1. ## Question about Area between curves, don't get..

Find the area of the region bounded by the graph of y= .25x^4 + x^3/3 - 2x^2 -4x and the line joining it's two relative minimum..

What do I do?

I have taken the derivative, set to to 0 and got x=2, what else do I do???

2. That's good. Now set it equal to zero.
Find these two mins, both x and y.
Then get the line that connects them, y=mx+b.
Finally integrate y2= .25x^4 + x^3/3 - 2x^2 -4x and y1=mx+b
with integrand y2-y1 and the bounds will be the two x's you obtained from the mins.

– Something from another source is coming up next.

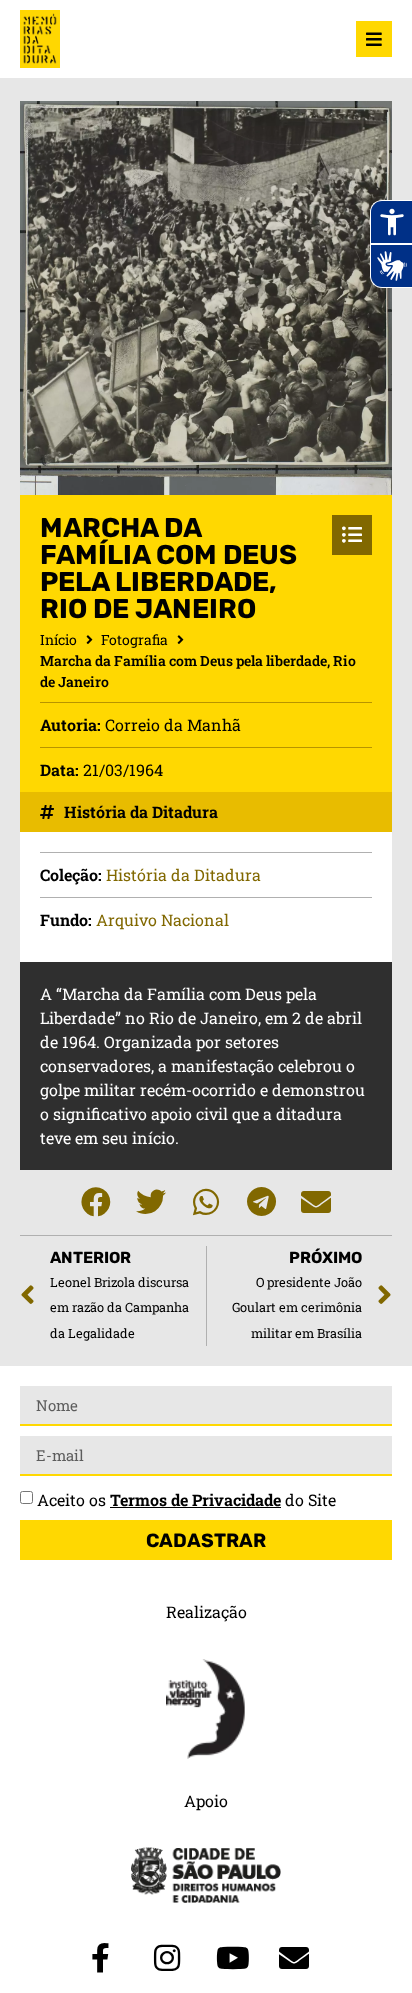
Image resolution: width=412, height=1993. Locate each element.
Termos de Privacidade (195, 1499)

3. How do I find the tangent line? They don't give me a set of points in order to use for the point slope form.. I can find m, but what is y1 and x1??

Would I use one of the relative minima as my (x, y)??

4. They ask for the area between the graph and the line joining the two relative minima
So both the relative minima will be on the line, and you can use either of them to come up with an equation for the line
matheagle already posted how to do the rest - but in symbolic form
$
\int\limits_{left\_endpt}^{right\_endpt} {(y2(x) - y1(x))dx}
$

5. Originally Posted by billa
They ask for the area between the graph and the line joining the two relative minima
So both the relative minima will be on the line, and you can use either of them to come up with an equation for the line
matheagle already posted how to do the rest - but in symbolic form
$
\int\limits_{left\_endpt}^{right\_endpt} {(y2(x) - y1(x))dx}
$
y2-y1>0

6. Originally Posted by matheagle
y2-y1>0
I have no idea what you are talking about